提示された本文:
◆ ◆ ◆

「吉田山田祭り」は吉田山田が毎年夏に開催している恒例のワンマンライブ。2023年は「吉田山田盆踊り」、2024年は「吉田山田夏祭り」と近年は形を変えながら室内でのライブが開催されていたが、今年は3年ぶりに上野恩賜公園野外ステージにて屋外での「吉田山田祭り」が行われた。
音楽という“タイムマシン”に乗って
定刻を迎え、浴衣姿でステージインした吉田山田は、「夏のペダル」のバラードバージョンでライブをスタートさせる。時折風が吹くとステージ上に置かれた風鈴の音が鳴り響く、夏の情緒を感じさせる空気感の中、吉田結威(G, Vo)と山田義孝(Vo)は情感豊かな歌声を届けてオーディエンスを歓迎した。1曲歌い終え、「吉田山田祭り」が10年前の2015年に始まったことを振り返った2人は「10年という節目のタイミングなので、初心に返る意味でも当時のセットリストを再現する」と告知。「全部そのままのキミでいい」「ラブレター」「一番星」と、2015年の「吉田山田祭り」とまったく同じ曲順でライブを展開した。
10年前のセトリをトレースしながらこれまでの歩みを振り返った吉田は「昔から立っているステージって、昔の緊張した記憶が残っていていつもと違う緊張感がある」と、しみじみ語る。山田は2016年の「吉田山田祭り」で「魔法のような」の歌唱中に雨が止んだことを「まるで魔法のようだったよね」「音楽はタイムマシンのように、いろんな気持ちを連れてきてくれる。何年経ってもすぐにあのときに戻れる」と、過去の「祭り」の記憶を思い起こしていた。

◆ ◆ ◆

記録:
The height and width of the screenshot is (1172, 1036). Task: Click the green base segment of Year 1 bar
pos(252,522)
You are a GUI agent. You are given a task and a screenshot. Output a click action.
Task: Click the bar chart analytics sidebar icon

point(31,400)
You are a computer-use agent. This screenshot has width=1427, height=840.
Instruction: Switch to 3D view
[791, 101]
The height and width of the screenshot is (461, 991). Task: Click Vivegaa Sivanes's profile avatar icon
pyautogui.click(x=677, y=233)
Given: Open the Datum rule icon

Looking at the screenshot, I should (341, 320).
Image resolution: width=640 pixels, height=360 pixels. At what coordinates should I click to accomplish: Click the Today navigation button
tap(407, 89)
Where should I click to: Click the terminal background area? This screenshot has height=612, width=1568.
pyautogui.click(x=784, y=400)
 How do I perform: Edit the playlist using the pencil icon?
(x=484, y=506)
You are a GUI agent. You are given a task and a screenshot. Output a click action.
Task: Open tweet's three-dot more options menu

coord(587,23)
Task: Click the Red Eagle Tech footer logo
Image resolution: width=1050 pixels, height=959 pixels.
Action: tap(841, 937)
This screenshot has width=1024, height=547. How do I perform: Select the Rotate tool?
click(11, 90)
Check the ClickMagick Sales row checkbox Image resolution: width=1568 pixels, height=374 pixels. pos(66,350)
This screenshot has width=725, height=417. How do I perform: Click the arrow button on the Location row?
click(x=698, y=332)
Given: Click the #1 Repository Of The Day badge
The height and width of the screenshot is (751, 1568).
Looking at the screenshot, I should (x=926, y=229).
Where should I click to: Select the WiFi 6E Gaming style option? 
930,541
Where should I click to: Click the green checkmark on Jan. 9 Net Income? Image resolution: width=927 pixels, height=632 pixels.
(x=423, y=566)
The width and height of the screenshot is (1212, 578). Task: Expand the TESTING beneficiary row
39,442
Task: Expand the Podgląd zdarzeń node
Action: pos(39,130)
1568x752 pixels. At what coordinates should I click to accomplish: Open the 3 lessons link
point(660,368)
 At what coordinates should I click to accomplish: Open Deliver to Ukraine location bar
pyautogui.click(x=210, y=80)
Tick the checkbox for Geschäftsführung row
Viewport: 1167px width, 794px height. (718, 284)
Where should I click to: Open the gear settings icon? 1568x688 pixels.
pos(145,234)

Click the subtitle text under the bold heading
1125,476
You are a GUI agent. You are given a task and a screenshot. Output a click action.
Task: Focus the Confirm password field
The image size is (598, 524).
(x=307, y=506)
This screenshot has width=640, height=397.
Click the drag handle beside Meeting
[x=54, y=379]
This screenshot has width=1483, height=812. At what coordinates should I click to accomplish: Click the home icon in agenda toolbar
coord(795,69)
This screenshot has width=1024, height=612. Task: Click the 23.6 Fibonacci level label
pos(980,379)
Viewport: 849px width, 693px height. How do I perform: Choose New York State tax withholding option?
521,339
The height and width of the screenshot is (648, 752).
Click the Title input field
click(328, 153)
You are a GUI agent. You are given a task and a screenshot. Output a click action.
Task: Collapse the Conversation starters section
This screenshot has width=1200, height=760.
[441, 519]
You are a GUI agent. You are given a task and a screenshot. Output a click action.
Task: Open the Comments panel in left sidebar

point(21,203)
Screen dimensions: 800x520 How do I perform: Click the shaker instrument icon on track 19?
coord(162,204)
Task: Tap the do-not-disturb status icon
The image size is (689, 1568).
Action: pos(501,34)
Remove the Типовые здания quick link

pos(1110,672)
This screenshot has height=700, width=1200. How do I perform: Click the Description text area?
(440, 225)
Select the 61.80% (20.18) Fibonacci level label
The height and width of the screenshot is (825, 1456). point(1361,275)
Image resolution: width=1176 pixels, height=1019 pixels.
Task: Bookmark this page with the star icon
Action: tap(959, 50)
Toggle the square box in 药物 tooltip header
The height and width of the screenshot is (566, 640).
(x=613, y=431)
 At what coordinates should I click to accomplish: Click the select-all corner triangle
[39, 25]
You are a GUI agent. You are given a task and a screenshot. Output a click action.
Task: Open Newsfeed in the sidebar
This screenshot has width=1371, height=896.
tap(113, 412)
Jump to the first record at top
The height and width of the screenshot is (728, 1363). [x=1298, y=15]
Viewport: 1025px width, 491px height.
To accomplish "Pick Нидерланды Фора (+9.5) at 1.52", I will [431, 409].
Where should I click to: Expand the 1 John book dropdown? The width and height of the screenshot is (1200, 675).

◆ ◆ ◆

課題: 本文のうち、「10年前のセトリをトレースし」を含む語句で始まり「過去の「祭り」の記憶を思い起こしていた。」で終わる箇所を、一字一句違えずに書き写してください。 これらの記録は、本文とは別の出典から取られたものです。

解答全文:
10年前のセトリをトレースしながらこれまでの歩みを振り返った吉田は「昔から立っているステージって、昔の緊張した記憶が残っていていつもと違う緊張感がある」と、しみじみ語る。山田は2016年の「吉田山田祭り」で「魔法のような」の歌唱中に雨が止んだことを「まるで魔法のようだったよね」「音楽はタイムマシンのように、いろんな気持ちを連れてきてくれる。何年経ってもすぐにあのときに戻れる」と、過去の「祭り」の記憶を思い起こしていた。